Liquid AI déploie des checkpoints préliminaires DSpark pour LFM2.5-1.2B-Instruct, 2.6B et 8B-A1B qui ajoutent un décodage spéculatif au chemin de décodage. La promesse est claire : jusqu’à 3,18× de débit sur un seul H100 et jusqu’à 2,87× en local, tout en conservant des sorties gourmandes identiques à la référence. Cette parité est cruciale—DSpark vérifie chaque jeton proposé—permettant aux équipes d’adopter cette accélération sans compromettre les bases d’évaluation établies. Avec un support dès le premier jour dans SGLang et llama.cpp, ce déploiement n’est pas un simple prototype de laboratoire ; il est immédiatement opérationnel dans les piles d’inférence courantes. L’impact est le plus visible là où les petits modèles doivent être instantanés : chat local, assistants de codage et appels de fonctions agentiques, où DSpark réduit aussi significativement la latence.
Pourquoi cela fonctionne-t-il maintenant ? Le décodage LLM est souvent limité par la mémoire : le chargement répété de poids volumineux depuis la DRAM domine la latence. DSpark résout cela en utilisant un rédacteur compact qui propose plusieurs jetons, puis en faisant vérifier ces propositions par le modèle cible en une seule passe—amortissant ainsi le trafic mémoire. Sa recette combine un backbone parallèle de type DFlash avec une tête Markov légère pour ajouter une dépendance inter-jetons, ainsi qu’un vérificateur programmé par confiance qui élagage les suffixes à faible confiance. Les rédacteurs de Liquid AI comptent environ 300 millions de paramètres et sont entraînés pour maximiser l’acceptation plutôt que la simple perte, poussant plus de jetons vérifiés par passe. Résultat : moins d’allers-retours en mémoire par jeton émis, ce qui se traduit par un débit plus élevé sans modifier les sorties gourmandes.

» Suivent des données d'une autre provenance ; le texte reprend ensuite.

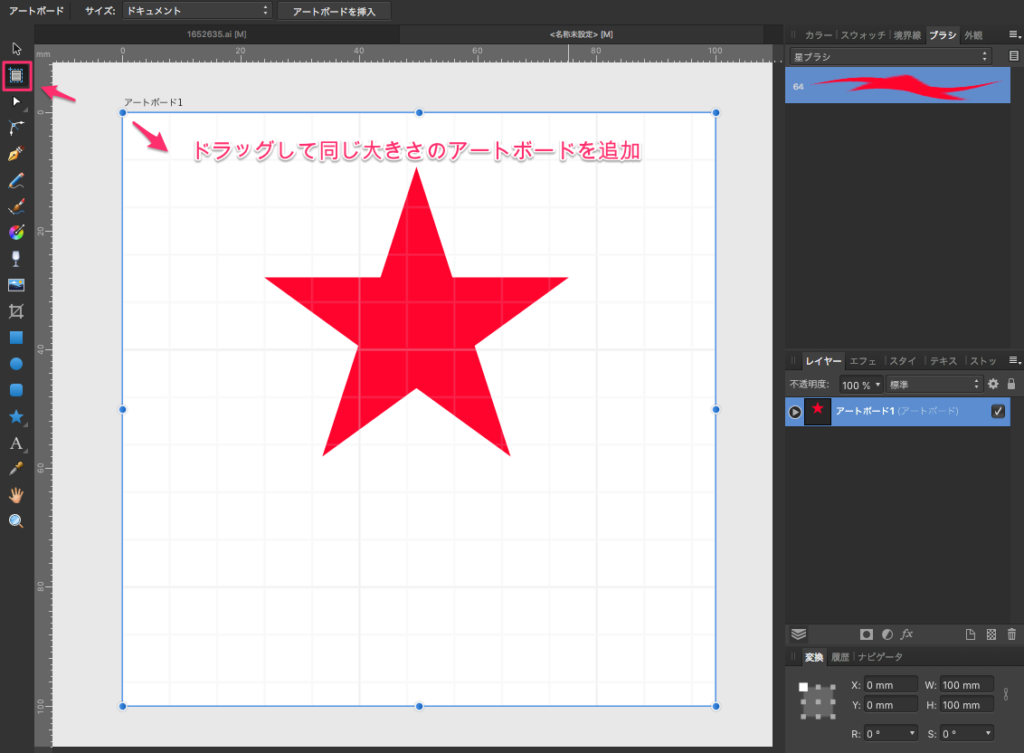
Task: Open layer effects fx icon
Action: pyautogui.click(x=907, y=634)
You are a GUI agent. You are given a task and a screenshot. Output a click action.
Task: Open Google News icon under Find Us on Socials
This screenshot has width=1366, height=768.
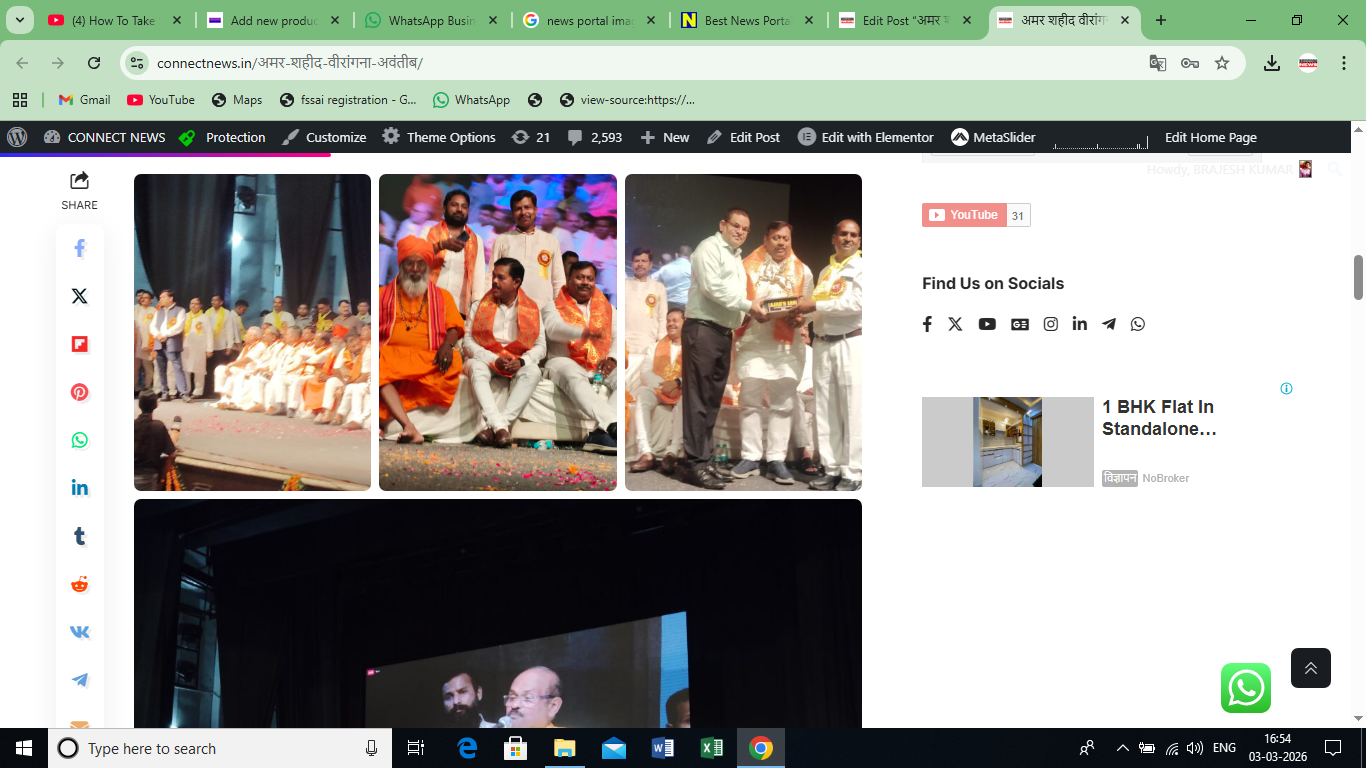click(x=1019, y=323)
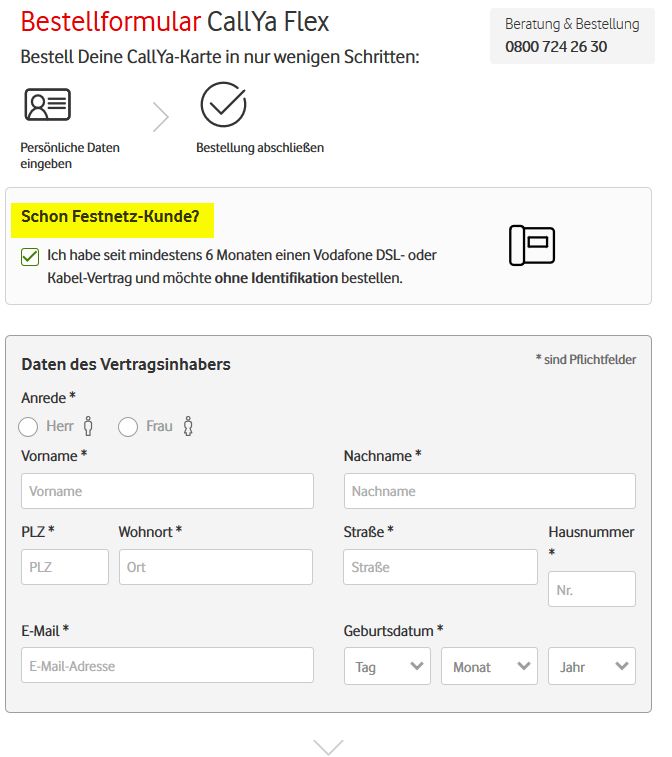Click the Persönliche Daten eingeben step
Screen dimensions: 672x757
(x=69, y=155)

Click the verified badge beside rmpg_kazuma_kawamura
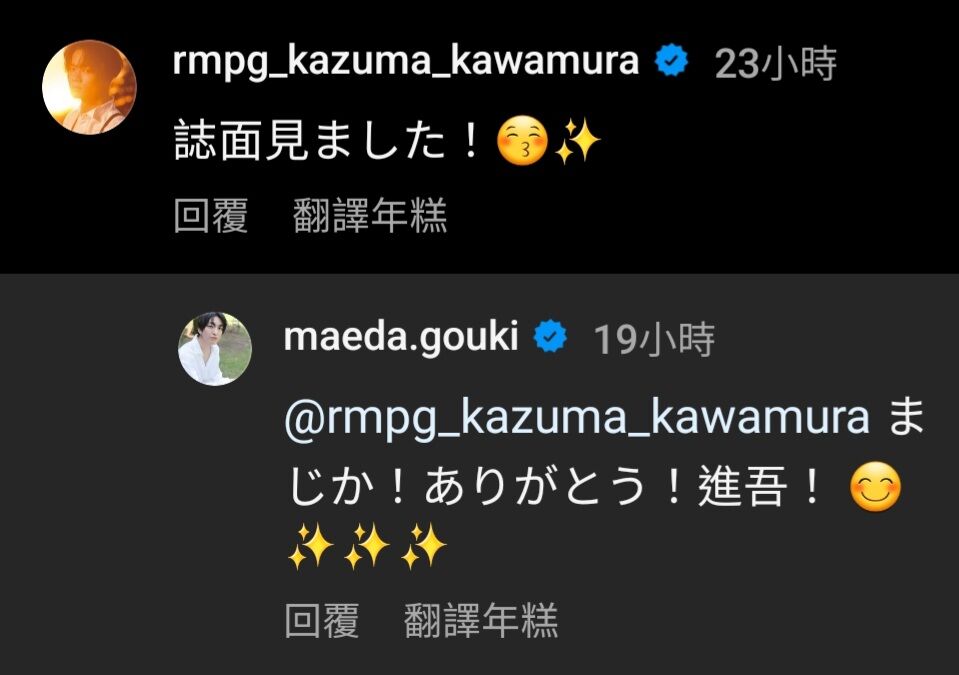click(671, 61)
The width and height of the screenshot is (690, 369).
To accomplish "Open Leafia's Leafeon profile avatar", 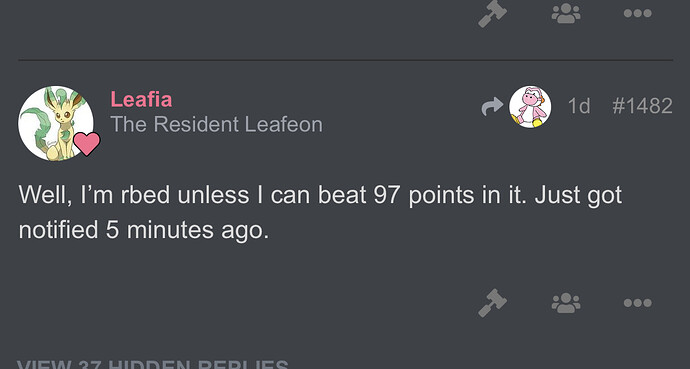I will point(55,123).
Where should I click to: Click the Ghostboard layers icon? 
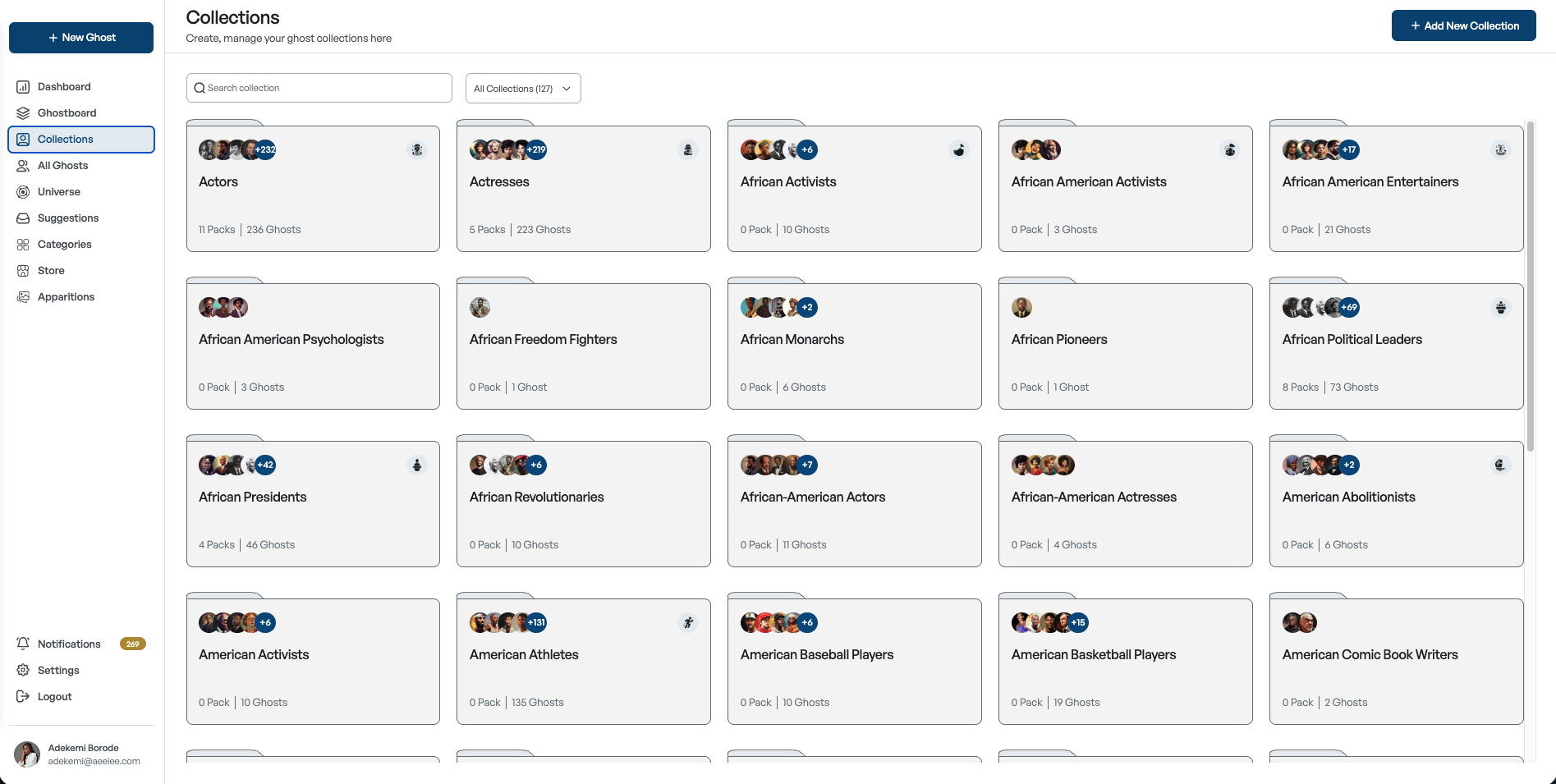click(23, 113)
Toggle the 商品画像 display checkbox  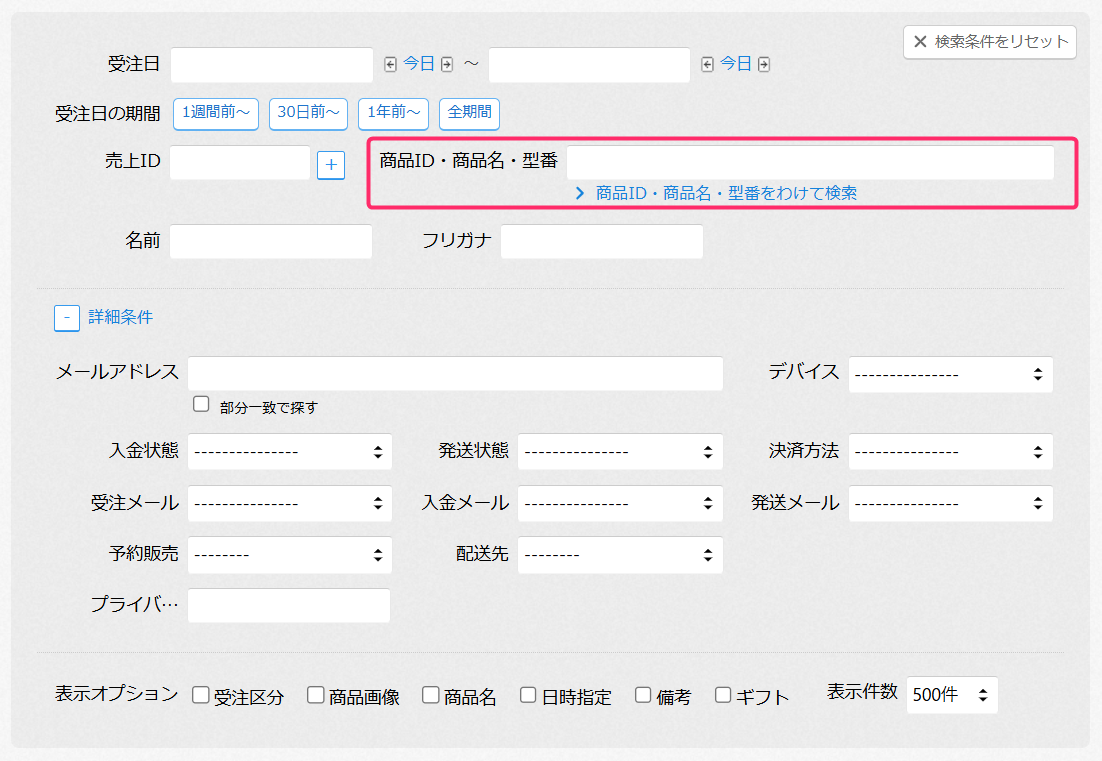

Les performances varient selon les contextes. Pour les petits modèles denses (1,2B–2,6B), DSpark offre des gains constants de 2 à 3× sur GPU et de fortes accélérations en local qui franchissent le seuil du « ressenti instantané » pour un usage interactif. Le modèle MoE 8B-A1B montre des gains robustes sur GPU mais des améliorations plus modestes en local, en raison de l’efficacité actuelle de Metal MoE et du coût de la vérification de plusieurs jetons sur plusieurs experts. Néanmoins, la capacité de DSpark à augmenter les jetons par seconde sur ordinateurs portables rend les assistants et agents locaux nettement plus efficaces, et dans les flux agentiques, Liquid AI rapporte une réduction moyenne de plus de moitié de la latence des appels de fonctions—un avantage considérable pour les scénarios à forte utilisation d’outils où le temps de réponse est critique.
Opérationnellement, DSpark est une mise à jour simple : associez le brouillon au modèle cible dans SGLang ou utilisez une version de llama.cpp compatible DSpark, puis surveillez le taux d’acceptation et draft_n/draft_n_accepted pour valider les bénéfices. Commencez avec le rédacteur correspondant à votre cible LFM2.5 et une taille de bloc modérée ; ajustez selon votre domaine pour stabiliser l’acceptation. Comme le décodage spéculatif est exact sous greedy, vos outils d’évaluation et benchmarks restent comparables. En production, validez la performance agentique de bout en bout—en particulier la latence des outils et la cadence des appels de fonctions—car le ROI pratique de DSpark semble maximal là où les appels multi-étapes dominent le temps de réponse.